For any organization, procuring goods and services is a core business function that is critical to the successful operations of the company. All organizations must procure “indirect” goods such as office supplies and other materials that support business operations and enable maintenance and repair operations (MROs) to function.
In addition, many organizations must also procure “direct” goods, such as raw materials or components that are used in manufacturing processes. Other goods or services that organizations must procure include travel, consulting services and equipment.
Many large organizations have dedicated resources that handle procurement at a corporate level. By centralizing procurement, organizations can bring control over the entire process and improve their purchasing efficiencies. Unfortunately, in many organizations, procurement is still a fragmented, paper-intensive process that involves many forms, phone calls, and approval cycles. Just as procurement requires interfacing with multiple suppliers, it requires interacting with different areas of the organization (accounting, management, lines of business, receiving, etc.) each of which may have different processes and approval flows.

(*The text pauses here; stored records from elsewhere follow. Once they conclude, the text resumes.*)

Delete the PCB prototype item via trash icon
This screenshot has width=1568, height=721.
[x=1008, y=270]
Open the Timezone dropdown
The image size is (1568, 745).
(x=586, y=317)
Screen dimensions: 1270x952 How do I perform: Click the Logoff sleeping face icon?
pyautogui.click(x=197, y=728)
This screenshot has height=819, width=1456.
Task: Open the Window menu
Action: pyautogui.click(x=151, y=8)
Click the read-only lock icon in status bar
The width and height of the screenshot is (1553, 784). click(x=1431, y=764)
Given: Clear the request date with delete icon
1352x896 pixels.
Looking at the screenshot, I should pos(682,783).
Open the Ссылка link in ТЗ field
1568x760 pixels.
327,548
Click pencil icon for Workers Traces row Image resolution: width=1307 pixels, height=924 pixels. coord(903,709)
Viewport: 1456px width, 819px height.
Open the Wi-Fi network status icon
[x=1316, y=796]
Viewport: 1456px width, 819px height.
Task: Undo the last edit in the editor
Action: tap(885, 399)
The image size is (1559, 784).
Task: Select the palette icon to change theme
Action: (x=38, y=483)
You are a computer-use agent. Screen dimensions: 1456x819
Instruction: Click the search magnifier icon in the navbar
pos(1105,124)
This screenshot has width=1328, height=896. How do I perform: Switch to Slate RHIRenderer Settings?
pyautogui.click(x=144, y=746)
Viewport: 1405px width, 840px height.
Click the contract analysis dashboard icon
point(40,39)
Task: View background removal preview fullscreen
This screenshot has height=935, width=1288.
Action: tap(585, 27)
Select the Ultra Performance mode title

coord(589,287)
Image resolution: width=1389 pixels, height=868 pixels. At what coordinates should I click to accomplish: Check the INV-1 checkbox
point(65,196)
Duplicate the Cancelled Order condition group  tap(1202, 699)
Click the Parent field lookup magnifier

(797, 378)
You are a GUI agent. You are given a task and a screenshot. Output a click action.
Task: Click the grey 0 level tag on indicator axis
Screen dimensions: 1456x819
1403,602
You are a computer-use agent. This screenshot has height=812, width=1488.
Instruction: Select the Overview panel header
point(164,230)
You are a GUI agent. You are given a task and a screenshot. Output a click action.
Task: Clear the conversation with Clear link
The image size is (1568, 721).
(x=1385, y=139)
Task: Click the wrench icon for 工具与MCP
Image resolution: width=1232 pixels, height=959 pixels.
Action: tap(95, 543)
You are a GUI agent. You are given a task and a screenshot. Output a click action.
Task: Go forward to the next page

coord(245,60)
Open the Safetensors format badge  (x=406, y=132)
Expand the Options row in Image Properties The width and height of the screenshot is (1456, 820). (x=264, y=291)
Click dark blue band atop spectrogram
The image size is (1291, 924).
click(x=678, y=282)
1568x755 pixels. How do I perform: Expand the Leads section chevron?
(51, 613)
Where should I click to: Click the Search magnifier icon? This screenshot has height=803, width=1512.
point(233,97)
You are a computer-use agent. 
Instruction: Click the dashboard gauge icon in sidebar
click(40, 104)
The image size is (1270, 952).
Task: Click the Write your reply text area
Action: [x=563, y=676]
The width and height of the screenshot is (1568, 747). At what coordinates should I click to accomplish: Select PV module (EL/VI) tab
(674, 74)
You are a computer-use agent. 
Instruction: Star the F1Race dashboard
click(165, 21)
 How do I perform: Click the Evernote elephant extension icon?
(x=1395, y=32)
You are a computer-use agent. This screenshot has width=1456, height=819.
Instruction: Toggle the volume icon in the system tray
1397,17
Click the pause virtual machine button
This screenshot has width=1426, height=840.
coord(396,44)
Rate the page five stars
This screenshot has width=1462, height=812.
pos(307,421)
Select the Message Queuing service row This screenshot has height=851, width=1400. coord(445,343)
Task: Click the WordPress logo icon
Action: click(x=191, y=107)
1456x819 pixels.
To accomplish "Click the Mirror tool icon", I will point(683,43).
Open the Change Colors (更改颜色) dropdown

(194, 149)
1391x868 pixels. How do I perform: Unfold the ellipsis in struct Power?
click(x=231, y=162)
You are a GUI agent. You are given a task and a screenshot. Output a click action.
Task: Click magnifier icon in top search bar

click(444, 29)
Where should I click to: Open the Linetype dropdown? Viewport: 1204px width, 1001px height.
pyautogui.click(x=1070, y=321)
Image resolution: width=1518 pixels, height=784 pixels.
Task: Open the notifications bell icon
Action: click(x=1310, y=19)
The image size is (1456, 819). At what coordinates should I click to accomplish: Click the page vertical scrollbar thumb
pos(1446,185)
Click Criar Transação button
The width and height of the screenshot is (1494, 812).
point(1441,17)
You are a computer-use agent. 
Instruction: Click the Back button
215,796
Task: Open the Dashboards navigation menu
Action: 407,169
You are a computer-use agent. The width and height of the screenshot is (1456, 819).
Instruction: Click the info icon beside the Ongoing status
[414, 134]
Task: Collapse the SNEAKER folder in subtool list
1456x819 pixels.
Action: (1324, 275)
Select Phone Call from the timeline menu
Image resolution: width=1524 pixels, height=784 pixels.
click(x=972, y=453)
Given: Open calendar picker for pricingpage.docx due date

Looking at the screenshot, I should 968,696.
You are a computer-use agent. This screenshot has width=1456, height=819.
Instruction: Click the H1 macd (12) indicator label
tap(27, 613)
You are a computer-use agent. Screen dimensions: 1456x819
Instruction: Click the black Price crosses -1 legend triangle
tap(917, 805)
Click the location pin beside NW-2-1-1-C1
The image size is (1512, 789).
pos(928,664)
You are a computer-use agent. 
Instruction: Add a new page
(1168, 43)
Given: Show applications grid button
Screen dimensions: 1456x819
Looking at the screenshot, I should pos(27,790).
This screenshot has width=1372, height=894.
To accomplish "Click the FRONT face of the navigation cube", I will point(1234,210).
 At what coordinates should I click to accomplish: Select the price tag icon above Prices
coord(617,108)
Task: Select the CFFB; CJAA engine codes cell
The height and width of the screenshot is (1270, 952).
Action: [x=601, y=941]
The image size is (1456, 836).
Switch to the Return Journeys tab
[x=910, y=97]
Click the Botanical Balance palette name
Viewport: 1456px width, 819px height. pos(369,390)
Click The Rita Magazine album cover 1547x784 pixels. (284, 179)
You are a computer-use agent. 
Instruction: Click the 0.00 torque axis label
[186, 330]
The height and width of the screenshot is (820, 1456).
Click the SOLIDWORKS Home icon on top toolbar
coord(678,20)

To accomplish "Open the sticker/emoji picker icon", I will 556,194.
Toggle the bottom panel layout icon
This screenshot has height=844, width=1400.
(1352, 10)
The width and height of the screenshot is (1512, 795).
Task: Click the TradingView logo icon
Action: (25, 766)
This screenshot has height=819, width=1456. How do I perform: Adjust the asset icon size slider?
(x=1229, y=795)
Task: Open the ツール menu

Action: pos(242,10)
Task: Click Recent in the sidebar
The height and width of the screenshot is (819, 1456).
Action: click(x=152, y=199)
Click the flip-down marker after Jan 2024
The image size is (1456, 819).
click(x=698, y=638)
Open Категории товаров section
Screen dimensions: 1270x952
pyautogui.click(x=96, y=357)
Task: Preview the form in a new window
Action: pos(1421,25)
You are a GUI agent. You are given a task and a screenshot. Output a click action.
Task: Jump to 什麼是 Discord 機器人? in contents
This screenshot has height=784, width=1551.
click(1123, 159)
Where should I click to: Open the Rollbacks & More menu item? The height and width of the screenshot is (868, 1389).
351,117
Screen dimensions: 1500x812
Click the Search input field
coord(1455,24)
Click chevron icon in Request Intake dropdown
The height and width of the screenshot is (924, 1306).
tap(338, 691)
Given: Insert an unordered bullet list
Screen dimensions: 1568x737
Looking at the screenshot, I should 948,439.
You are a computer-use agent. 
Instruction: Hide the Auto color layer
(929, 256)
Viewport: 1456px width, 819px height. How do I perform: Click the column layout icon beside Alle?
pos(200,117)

As organizations begin to embrace e-business technologies for selling goods and serving their customers online, they are also beginning to look at the efficiencies that e-commerce technologies can bring their internal procurement operations. Thus, e-procurement is quickly assuming a highly strategic role within the e-business strategies of many organizations.
With e-procurement, organizations can move the entire purchasing catalogs into a central catalog of products from approved suppliers, helping buyers quickly locate goods and services. E-procurement helps automate the formerly time consuming review process typically required to approve requisitions and initiate purchases. Finally e-procurement helps the organization realize efficiencies by accelerating the purchasing process, identifying existing inventory to minimize redundant purchasing, detecting unauthorized spending, determining purchasing patterns for improved budgeting, and ensuring contract compliance.
As the number of business applications on the Internet increases, having restricted content and very limited information about goods and services transactions over the Internet impairs the ability of purchasing professionals to take advantage of Internet technologies and provide efficient and cost effective services.